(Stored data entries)

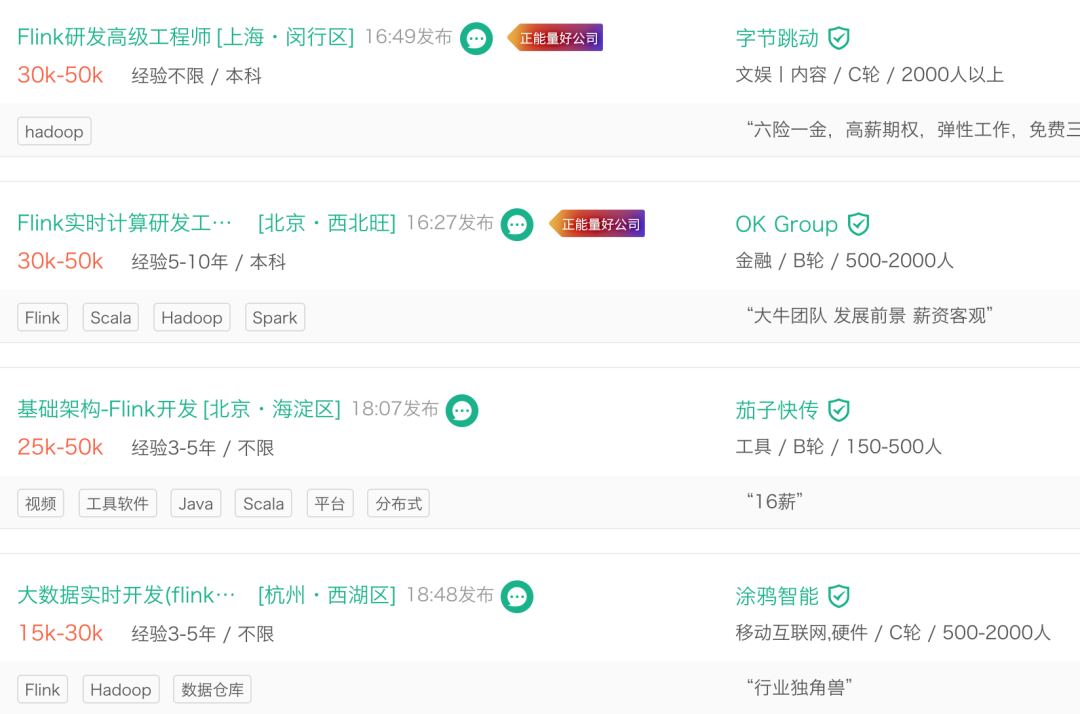Click chat icon next to 基础架构-Flink开发

tap(462, 411)
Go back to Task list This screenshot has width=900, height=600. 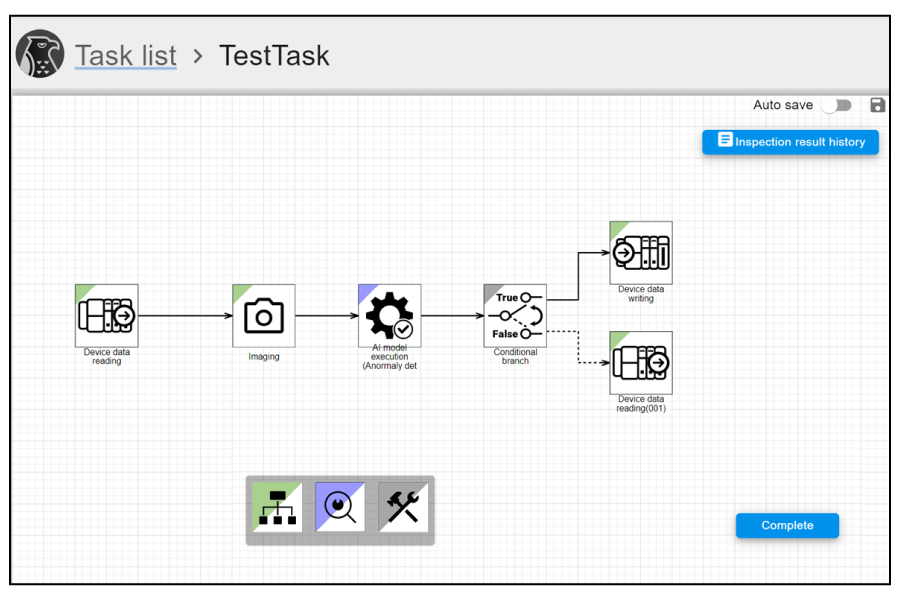[x=125, y=55]
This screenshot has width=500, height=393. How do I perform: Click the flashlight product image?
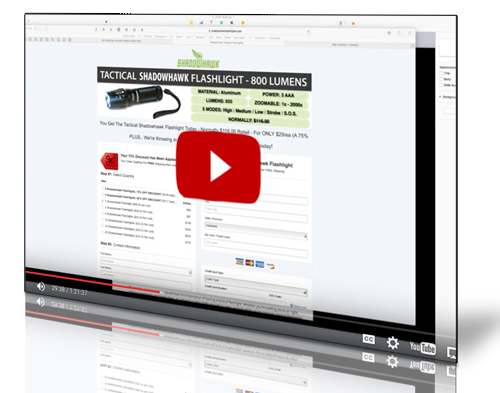(x=142, y=101)
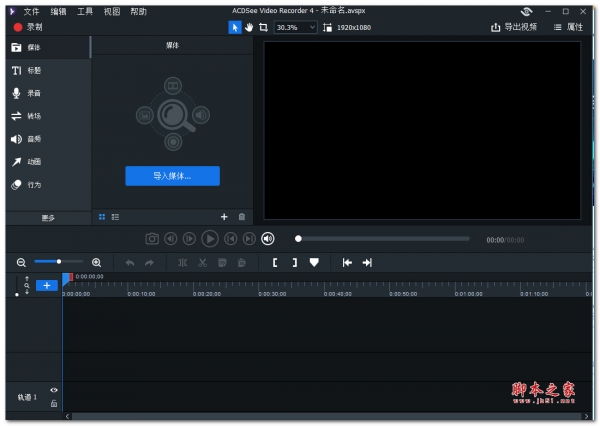Screen dimensions: 600x426
Task: Open the 文件 menu
Action: 32,11
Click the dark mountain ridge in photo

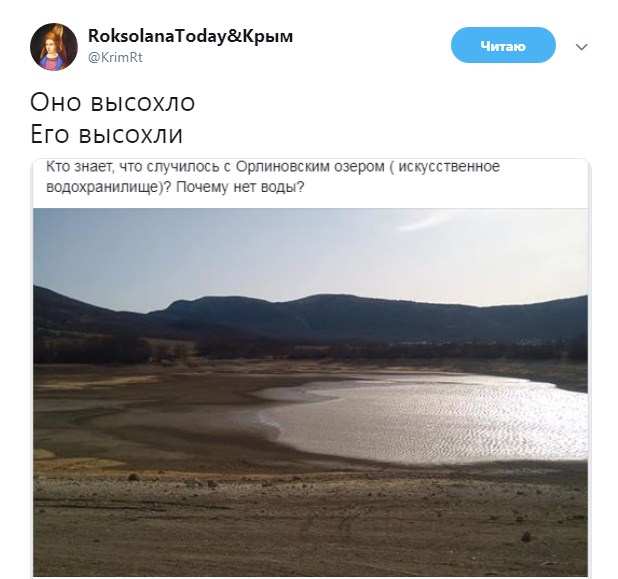311,315
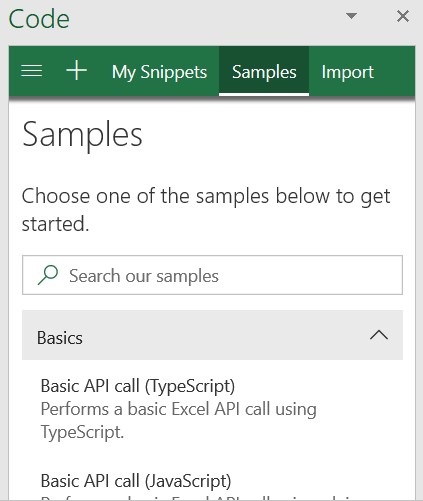Open the hamburger menu in green toolbar
The width and height of the screenshot is (423, 501).
click(x=32, y=71)
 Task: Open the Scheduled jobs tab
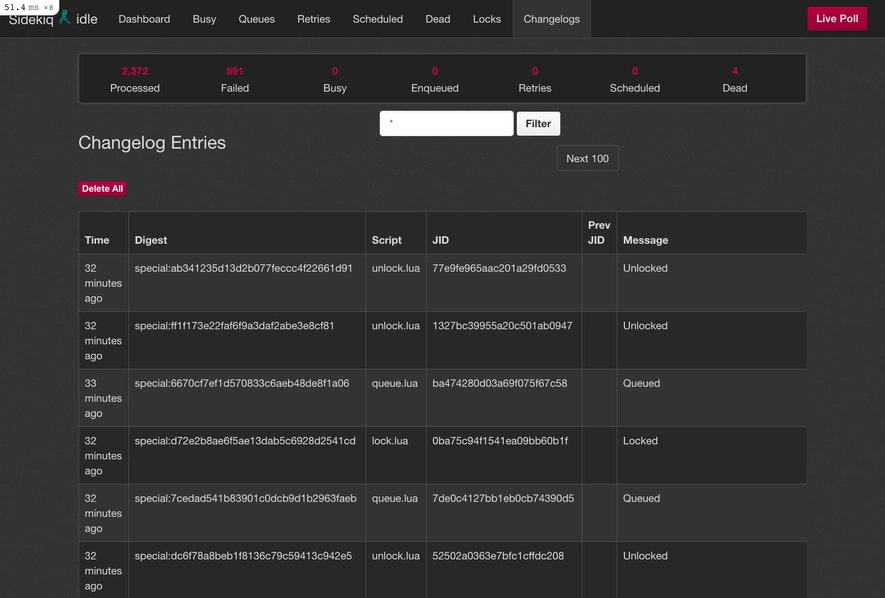(377, 19)
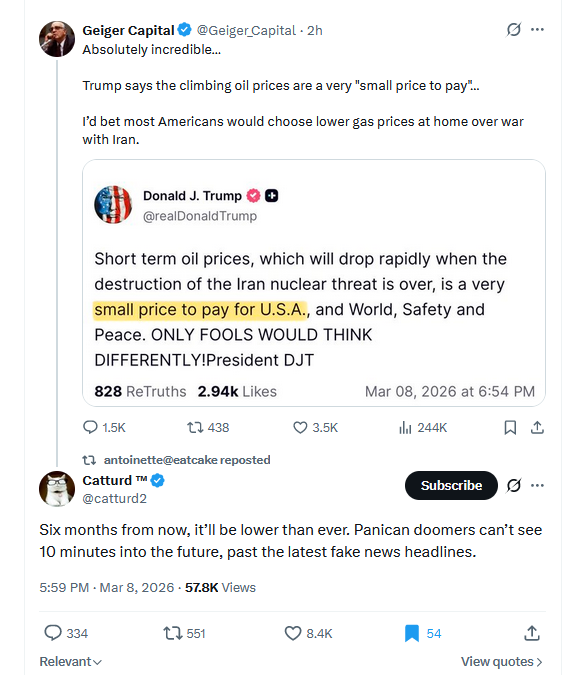Screen dimensions: 588x675
Task: Open the embedded Donald J. Trump post
Action: pos(314,283)
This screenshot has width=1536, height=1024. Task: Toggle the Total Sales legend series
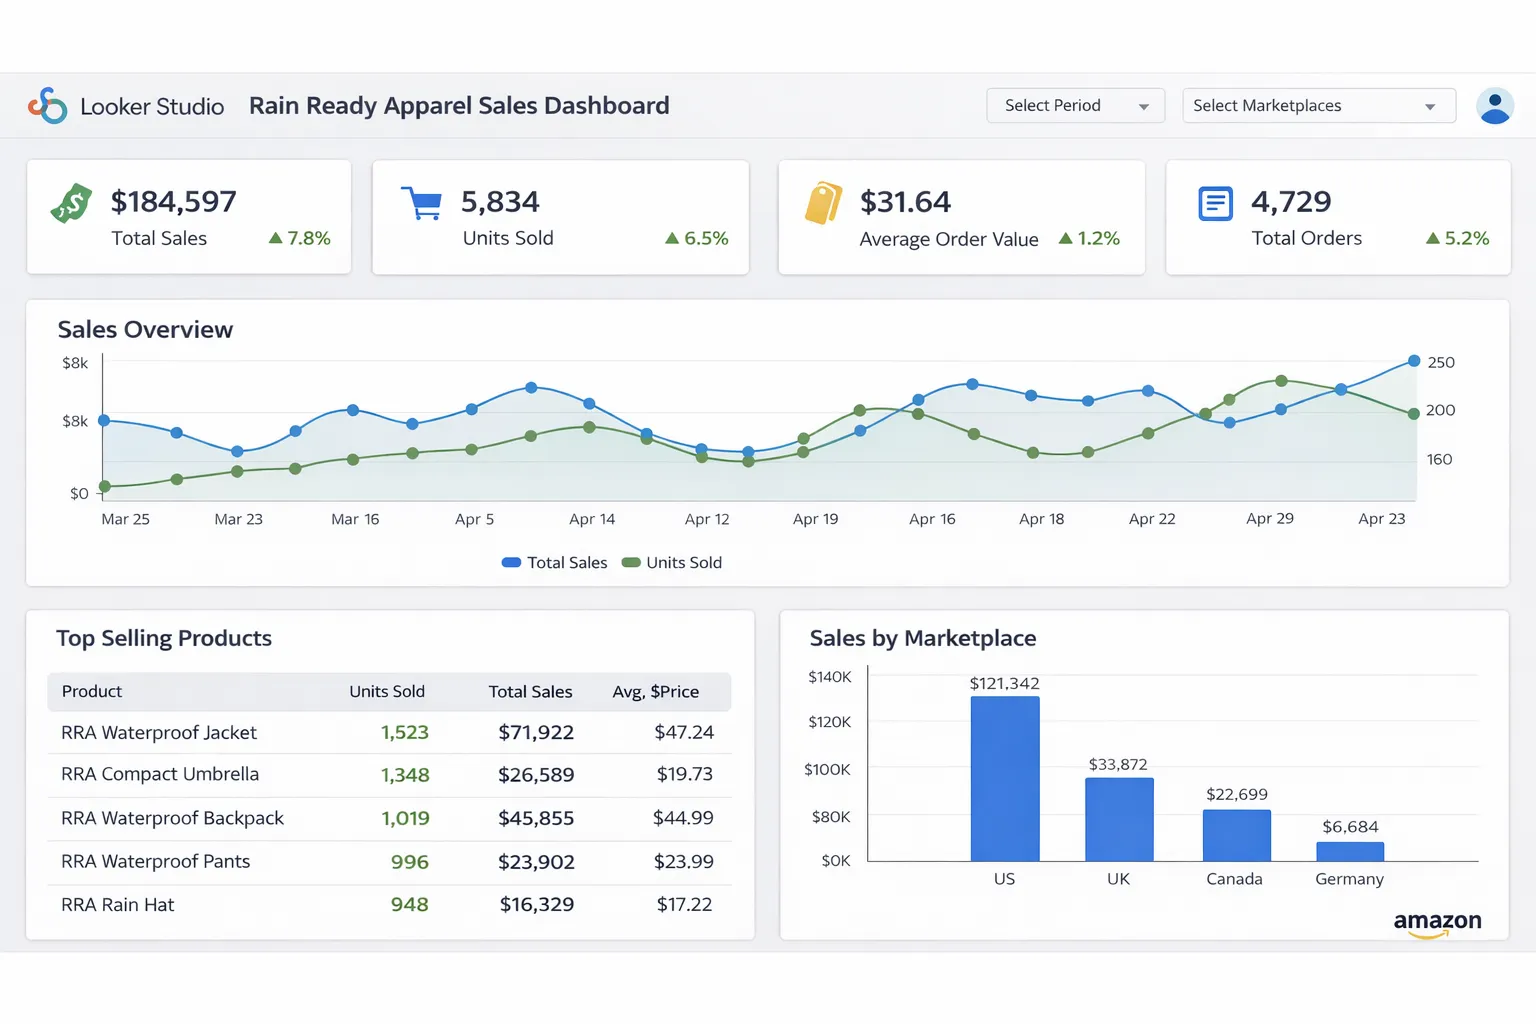pos(555,562)
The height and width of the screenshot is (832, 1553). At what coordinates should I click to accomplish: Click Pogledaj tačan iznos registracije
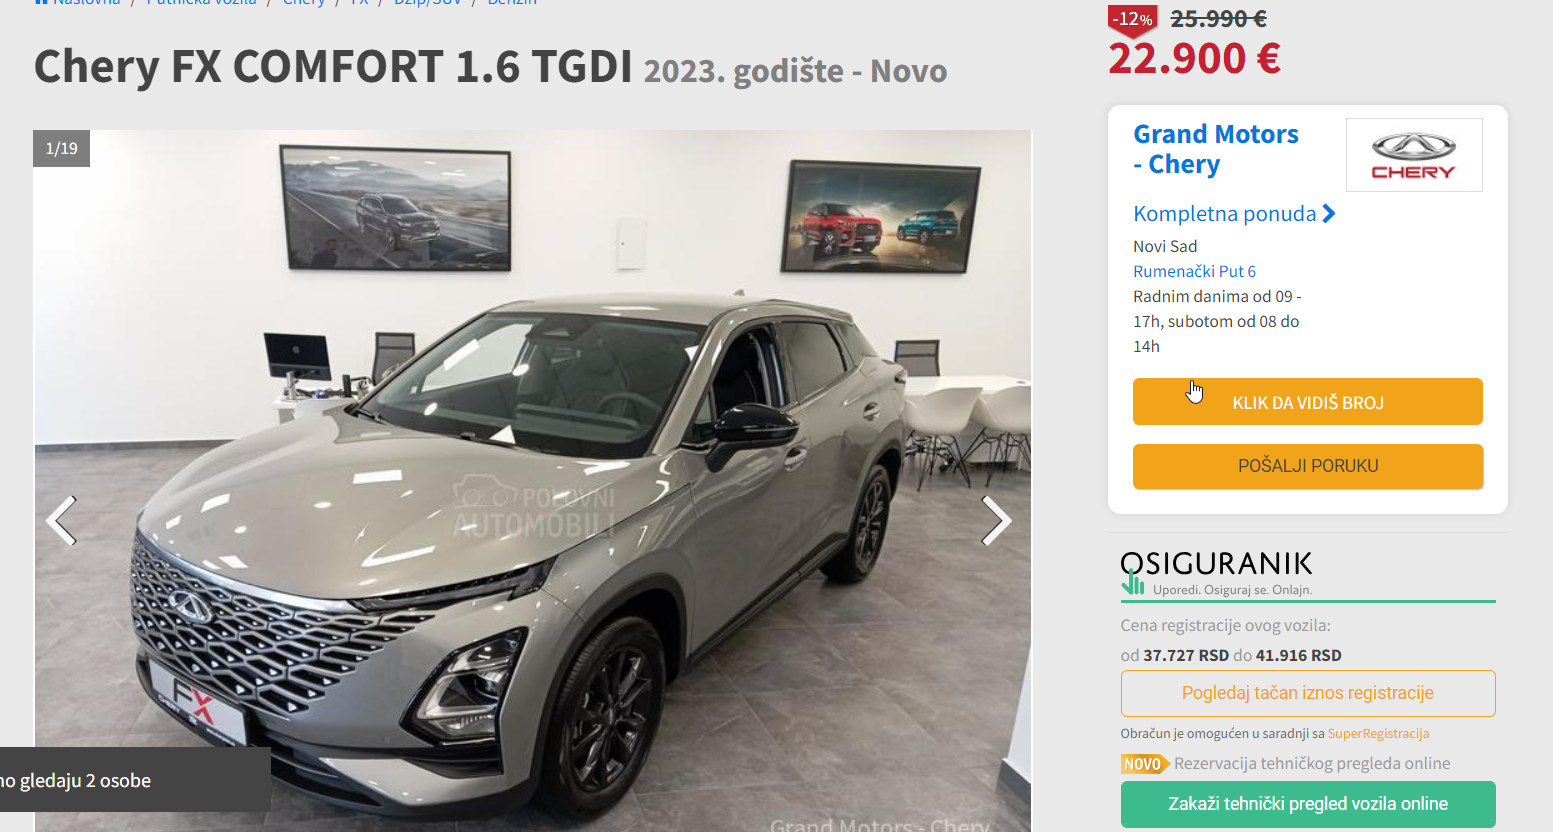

▶ _The problem_: Beginning with the line holding "Task: Open the Scheduled jobs tab", copy each line exactly through the end of the records above, and leave every picture out.

▶ _Written answer_:
 Task: Open the Scheduled jobs tab
(377, 19)
Screen dimensions: 588x675
Task: Open the embedded Donald J. Trump post
Action: pos(314,283)
This screenshot has width=1536, height=1024. Task: Toggle the Total Sales legend series
pos(555,562)
The height and width of the screenshot is (832, 1553). At what coordinates should I click to accomplish: Click Pogledaj tačan iznos registracije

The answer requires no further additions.